The Instant Pot makes creamy risotto super simple to make and also faster than you would imagine. This version has savory mushrooms, bright green peas and a nice amount of Parmesan.
Place the broth in a microwave safe container and warm in the microwave, or place in a saucepan and warm over low heat on the stove, until it almost comes to a simmer.
Set the Instant Pot to Sauté and add 2 tablespoons of the butter. When the butter is melted, sauté the shallots for 2 minutes, until they soften and start to turn opaque, but don’t let them brown. Add the mushrooms and sauté for about 5 minutes until they are fairly tender and golden at the edges.
Add the rice and stir frequently until the rice is starting to become translucent on the outside, about 2 minutes. Add the white wine and stir to release any bit stuck to the bottom of the pot. Cook for 1 minute until the wine has mostly evaporated. Turn off the Sauté function.
Add the broth and stir well. Seal the pot, press the Manual button, then set the Instant Pot to HIGH, and set the time for 5 minutes. The pressure cooker will take a few minutes to set the pressure and begin the 5-minute countdown.
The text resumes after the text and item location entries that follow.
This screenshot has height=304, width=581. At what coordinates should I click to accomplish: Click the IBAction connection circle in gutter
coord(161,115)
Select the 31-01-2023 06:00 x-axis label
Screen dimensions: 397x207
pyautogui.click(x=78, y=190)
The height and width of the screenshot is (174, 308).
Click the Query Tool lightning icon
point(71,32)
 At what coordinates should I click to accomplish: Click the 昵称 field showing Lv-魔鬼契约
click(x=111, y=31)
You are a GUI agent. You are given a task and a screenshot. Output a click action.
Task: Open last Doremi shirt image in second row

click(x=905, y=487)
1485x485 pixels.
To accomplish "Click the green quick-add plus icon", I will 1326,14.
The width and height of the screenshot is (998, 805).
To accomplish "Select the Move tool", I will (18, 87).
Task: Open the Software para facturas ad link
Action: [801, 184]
When the 5 minutes are up, immediately release the pressure using the quick release valve. Open the Instant Pot and immediately stir in the thyme, peas, Parmesan and remaining tablespoon of butter. Taste and adjust seasonings as needed. Serve immediately.
Notes
It was shocking to me that you only set the pressure cooker function for 5 minutes. Sure there is a bit of extra time that needs to be factored in: the time for the pressure to build and the 5 minute countdown to start. But once the 5 minutes are up you actually do the quick release of the steam valve, and stir in those last final ingredients. You can stir a couple of tablespoons of cream into the risotto at the end as well, or even a couple of extra tablespoons of broth, if you want a looser texture.